Last week Chris Wahl started a discussion about DRS and its inability to not load-balance perfectly the VMs amongst host. Chris knows about the fact that DRS is not a VM distribution mechanism, his argument is more focused on the distribution of load on the backend; the north-south and east-west uplinks. And for this I would recommend SIOC and NETIOC. Let’s do a 10.000 foot flyby over the different mechanisms.

Distributed Resource Scheduler (DRS)
DRS distributes the virtual machines – the consumers – across the ESXi hosts, the producers. Whenever the virtual machine wants to consume more resources, DRS attempts to provide these resources to this virtual machine. It can do this by moving other virtual machines to different hosts, or move the virtual machine to another host. Trying to create an environment where the consumers can consume as much as possible. As workload patterns differ from time to time, from day to day, an equal number of VMs per host does not provide a balanced resource offering. It’s best to create a combination of idle and active virtual machines per host. And now think about the size of virtual machines, most environments do not have a virtual machine configuration landscape to utilizes a identical hardware configuration. And if that was the case, think about the applications, Some are memory bound, some applications are CPU bound. And to make it worse, think load correlation and load synchronicity. Load correlation defines the relationship between loads running in different machines. If an event initiates multiple loads, for example, a search query on front-end webserver resulting in commands in the supporting stack and backend. Load synchronicity is often caused by load correlation but can also exist due to user activity. It’s very common to see spikes in workload at specific hours, for example think about log-on activity in the morning. And for every action, there is an equal and opposite re-action, quite often load correlation and load synchronicity will introduce periods of collective non-or low utilization, which reduce the displayed resource utilization. All these things, all this coordination is done by DRS, fixating an identical number of VMs per host is in my opinion lobotomizing DRS.
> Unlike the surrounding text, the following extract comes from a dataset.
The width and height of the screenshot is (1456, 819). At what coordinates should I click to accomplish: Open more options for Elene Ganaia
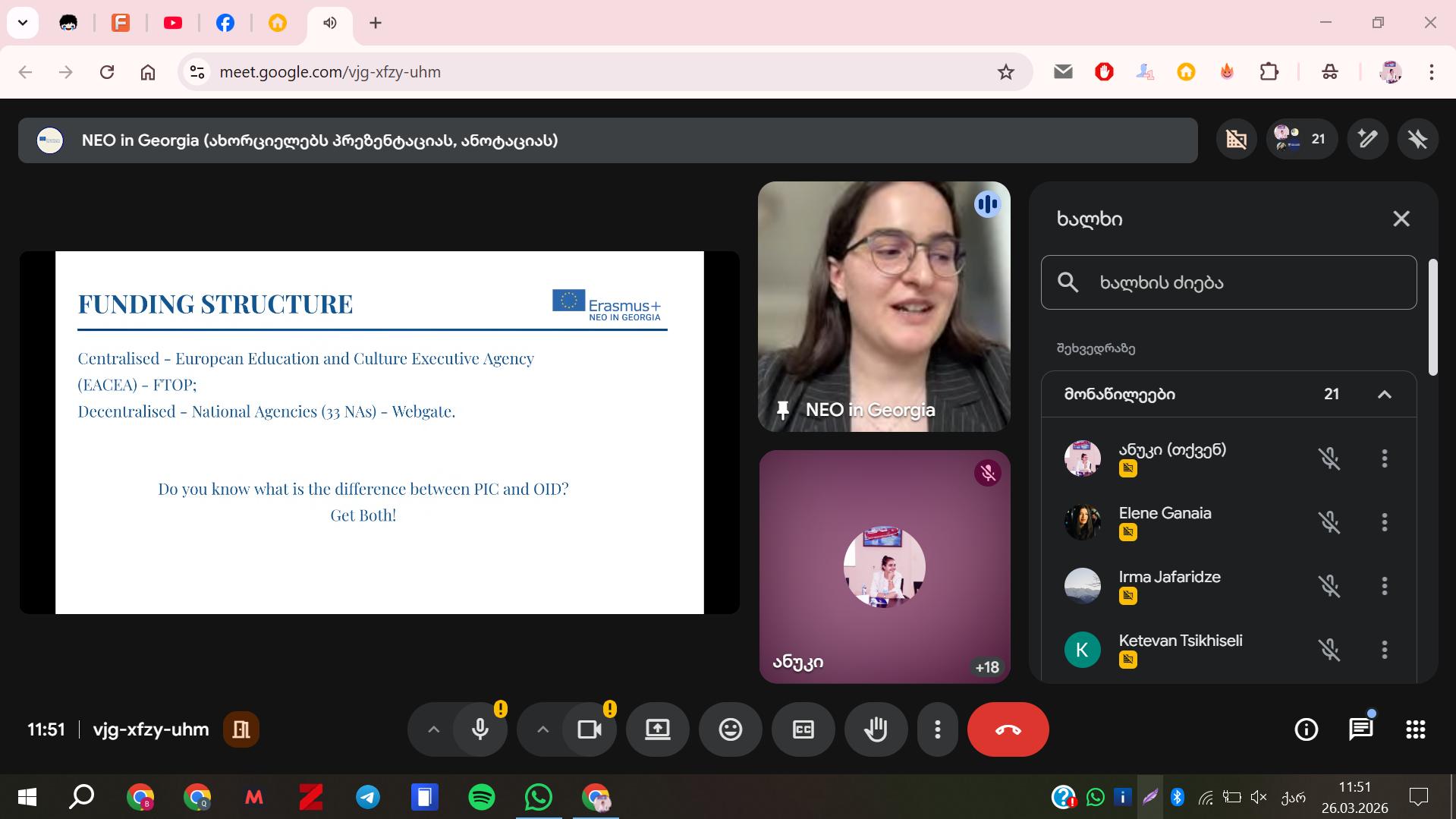(1384, 522)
But DRS is only focused on CPU and Memory. Arguably you can treat network and storage somewhat CPU consumption as well, but lets not go that deep. Some applications are storage bound some applications are network bound. For this other components are available in your vSphere infrastructure. The forgotten heroes, SIOC and NETIOC.

Storage IO Control (SIOC)
Storage I/O Control (SIOC) provides a method to fairly distribute storage I/O resources during times of contention. SIOC provides a datastore-wide scheduling using virtual disk shares to calculate priority. In a healthy and properly designed environment, every host that is part of the cluster should have a connection to the datastore and all host should have an equal amount of paths to the datastore. SIOC monitors the consumption and if the latency experienced by the virtual machine exceeds the user-defined threshold, SIOC distributes priority amongst the virtual machines hitting that datastore. By default every virtual machine receives the same priority per VMDK per datastore, but this can be modified if the application requires this from a service level perspective.
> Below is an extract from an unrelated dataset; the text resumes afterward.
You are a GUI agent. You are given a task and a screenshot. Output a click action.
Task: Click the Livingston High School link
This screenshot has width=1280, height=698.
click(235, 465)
Network I/O Control (NETIOC)
The east-west equivalent of its north-south brother SIOC. NETIOC provides control for predictable networking performance while different network traffic streams are contending for the same bandwidth. Similar controls are offered, but are now done on traffic patterns instead of a per virtual machine basis. Similar architecture design hygiene applies here as well. All hosts across the cluster should have the same connection configuration and amount of bandwidth available to them. The article “A primer on Network I/O Control” provides more info on how NETIOC works, VMware published a NETIOC Best Practice white paper a while ago, but most of it is still accurate.

And the bass guitar player of the virtual datacenter, Storage DRS.
Storage DRS provides virtual machine disk placement and load balancing mechanisms based on both space and I/O capacity. Where SIOC reactively throttles hosts and virtual machines to ensure fairness, SDRS proactively generates recommendations to prevent imbalances from both space utilization and latency perspectives. More simply, Storage DRS does for storage what DRS does for compute resources.
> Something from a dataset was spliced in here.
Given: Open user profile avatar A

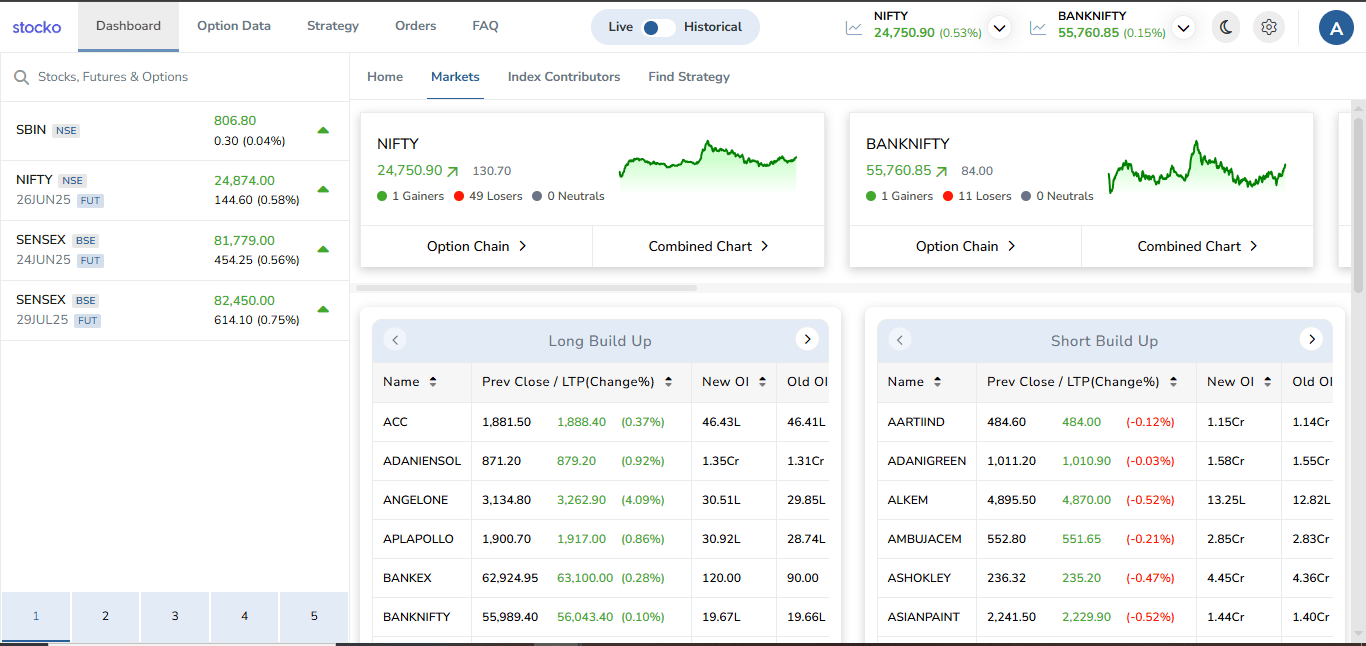Looking at the screenshot, I should [1336, 28].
These mechanism combined with a healthy – well architected – environment will help you distribute the consumers across the producers with the proper context in mind. Which virtual machines are hot and which are not? Much better than playing the numbers game! Now, one might argue but what about failure scenarios? If a have an equal number of VMs running on my host, my failover time decreases as well. Well it depends. HA distributes virtual machines across the cluster and if DRS is up and running, it moves virtual machines around if it cannot satisfy the resource entitlement of the virtual machines (VM level reservations). Duncan wrote about DRS and HA behavior a while ago, and of course we touched upon this in our book the 5.1 clustering deepdive. (still fully applicable for 5.5 environments)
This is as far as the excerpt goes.